This article is based entirely on the first ~30 minutes of gameplay from Apple Jack (not Apple Jack 2). The score at the end is likewise only for these ~30 minutes and not for the game as a whole.
Apple Jack was one of the very few games from Xbox Live Indie Games (XBLIG) to gain any sort of positive popularity back in the day and, now that it’s available for PC’s, I finally decided to check it out. It initially comes across as a generic, though well-made, platformer, but there’s more to it than I expected. Your apple-headed protagonist is out to rescue his dog and that seems to be the entirety of the plot; the game doesn’t take itself remotely seriously. You can run around, perform some rather small wall jumps, and duck by ditching your body to roll and hop along the ground as an apple.
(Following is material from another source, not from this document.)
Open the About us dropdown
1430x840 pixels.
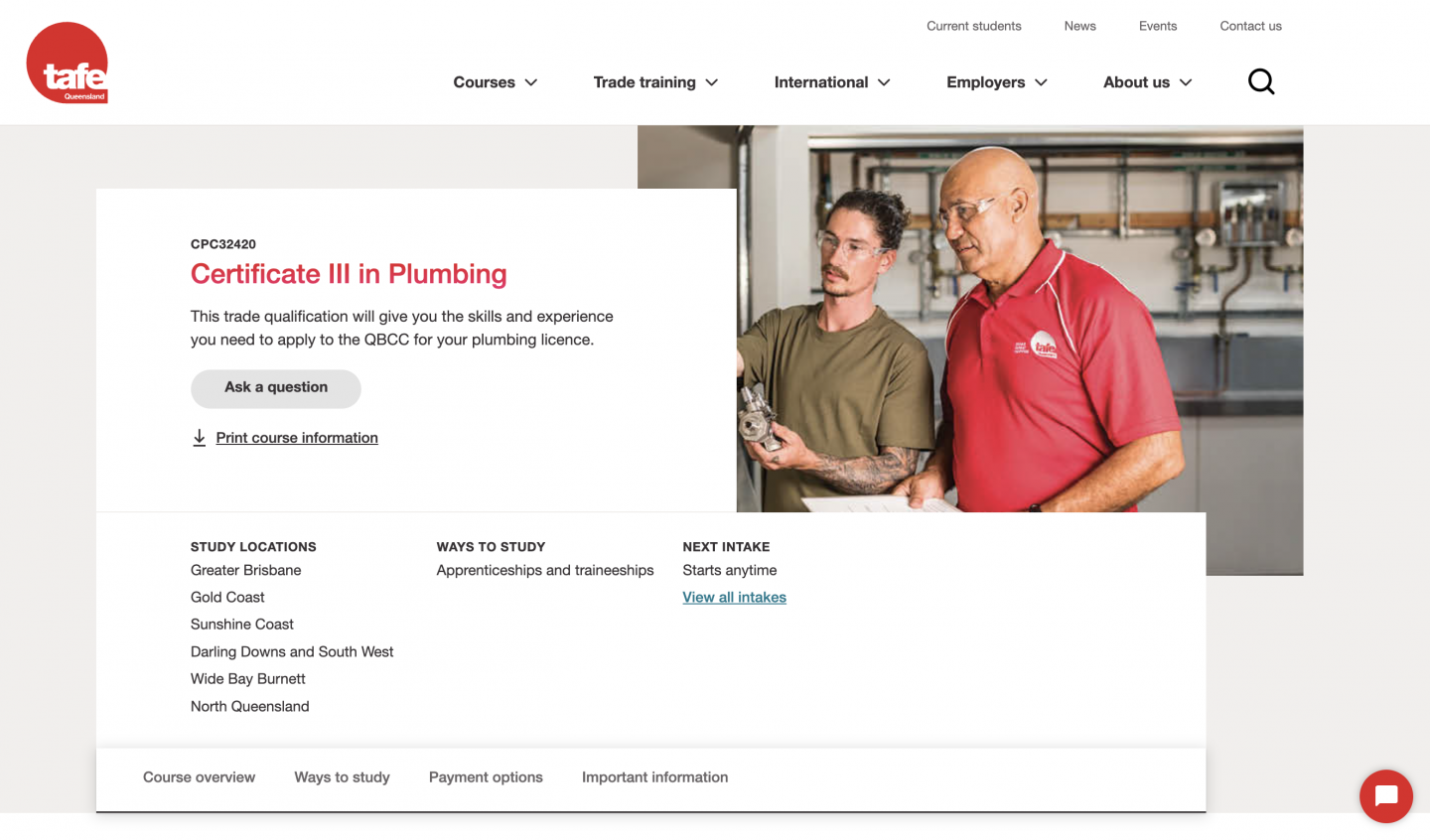[1148, 82]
Levels are short and some have checkpoints, which is good because you die in one hit from anything. Even though this all sounds like rather standard platformer stuff so far, that’s about to change.
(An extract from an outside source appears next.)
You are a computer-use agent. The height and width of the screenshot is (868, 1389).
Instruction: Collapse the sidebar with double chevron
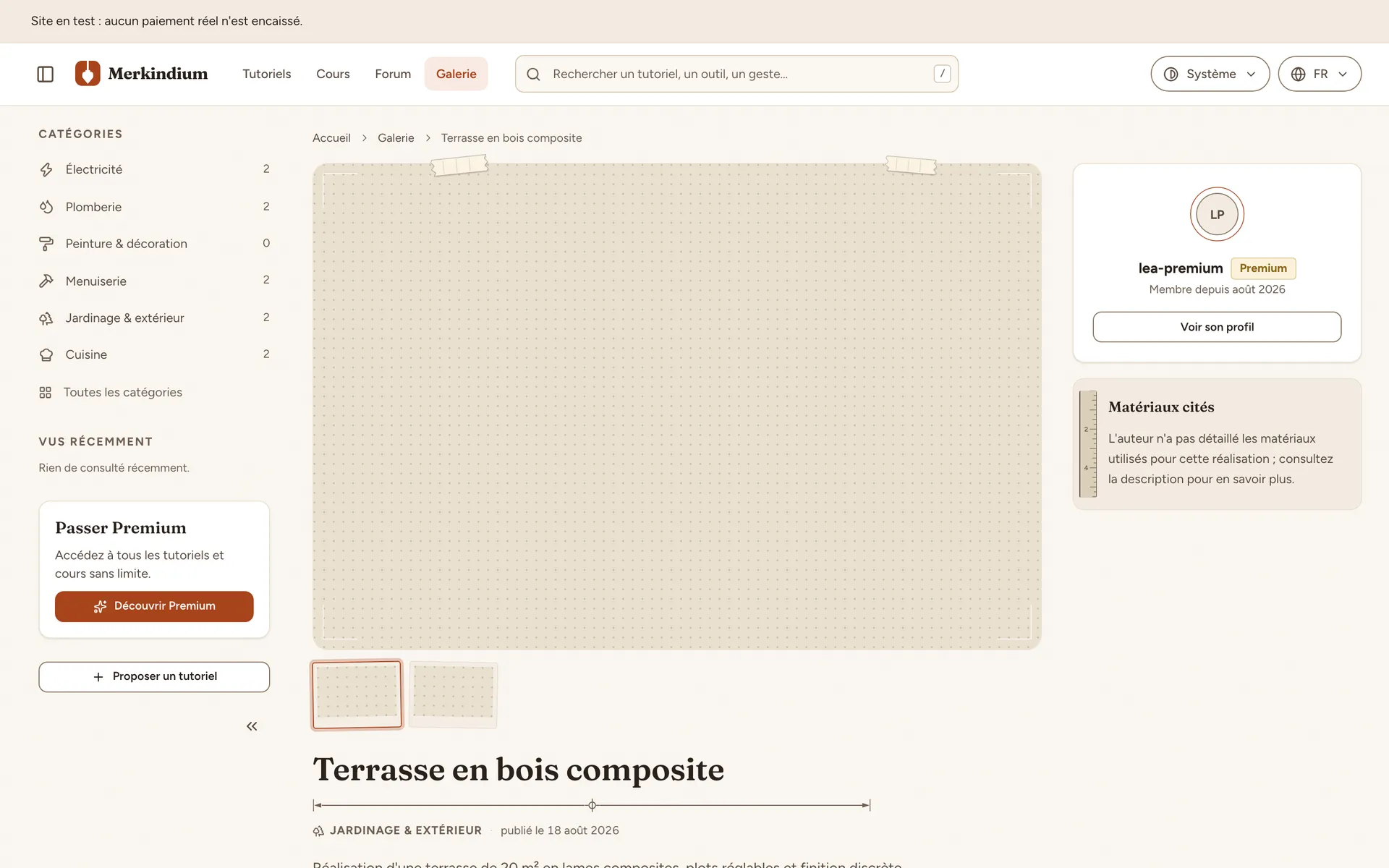[252, 726]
Apple Jack substantially mixes things up when it comes to enemy interactions. Instead of needing to simply get to the end, the goal for each level is to kill every enemy. However, Apple Jack isn’t capable of just stomping on enemies to kill them like many platformer protagonists. Instead, he must land on top of them, pick them up, and toss them at other enemies like in Super Mario Bros. 2. You are free to just toss enemies around at the press of a button, though you also have access to an aim button for throwing them at specific angles. Furthermore, many of the enemies have a red, green, blue, or yellow barrier around them; tossing enemies at ones of a matching color will kill them both and they’re otherwise only be stunned. Thankfully, there’s a handy counter at the top of the screen to let you know exactly how many enemies of each color remain.
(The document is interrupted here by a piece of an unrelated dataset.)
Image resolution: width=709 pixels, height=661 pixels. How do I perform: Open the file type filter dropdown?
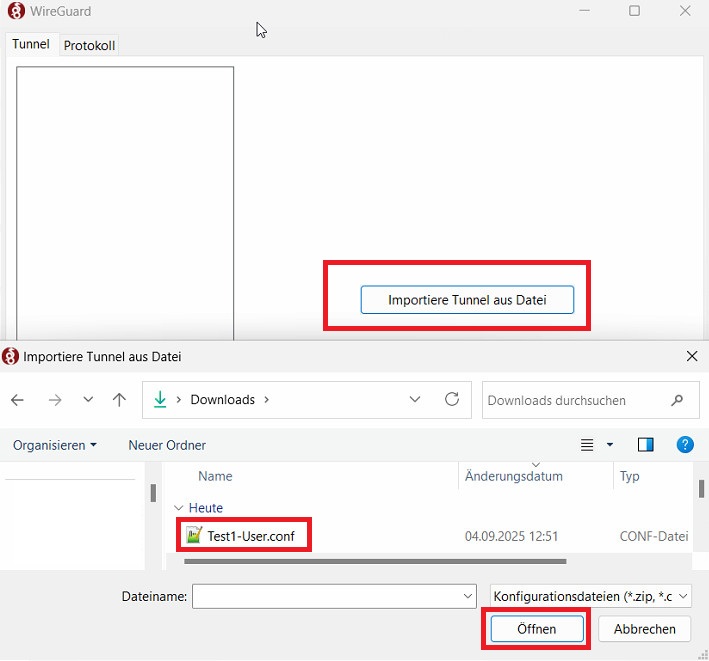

This is as much a puzzle game as it is an action platformer. You often need to find clever ways to transport enemies to each other. At times enemies need to be used as stepping stones to reach higher ground or as makeshift moving platforms to carry you across spikes. On one occasion I even had to use yellow enemies as projectiles to bounce otherwise unreachable blue enemies into each other. Speaking of bouncing, enemies bounce around quite a bit whenever they’re thrown in any direction other than straight down, so you can’t always rely entirely upon the aiming arrow for longer throws. During my time with the game I saw astronauts, hostile washing machines, dancing pigs, and more; there’s certainly a healthy amount of silly enemy types in Apple Jack and each of them has a unique behavior pattern.
In terms of polish there were a few nice things and a few things which felt like they could have used some work. Enemies explode into coins when they are killed and they start a multiplier countdown; kill another set of enemies before the multiple doubles from 2x to 4x to 8x and so on, seemingly endlessly. Seeing the screen fill up with dozens, if not hundreds, of flying coins when you get up to a 32x multiplier and beyond is fantastic even if the coins themselves seem to have no use beyond adding to your score. I also like the aesthetics in general, the graphics are crisp and the soundtrack creates a relaxing and pleasant atmosphere, though I think the levels could have used a bit more in the way of graphical variety. The biggest issue in the game is the lack of a colorblind mode; color matching is a crucial part of the gameplay and with no distinctions between the four types of barriers other than their colors this game is likely going to border on impossible to play for those affected by many types of colorblindness. On less severe notes, the game registers key inputs even when the window is not in focus and checkpoints, flavor text, and tutorial messages all share the same icon (a light bulb).
Apple Jack left me with a much stronger first impression than I was expecting from it. Not only is it a solid platformer with a great atmosphere, it’s a game which perfectly implements an uncommon way of interacting with enemies to create some really clever puzzles.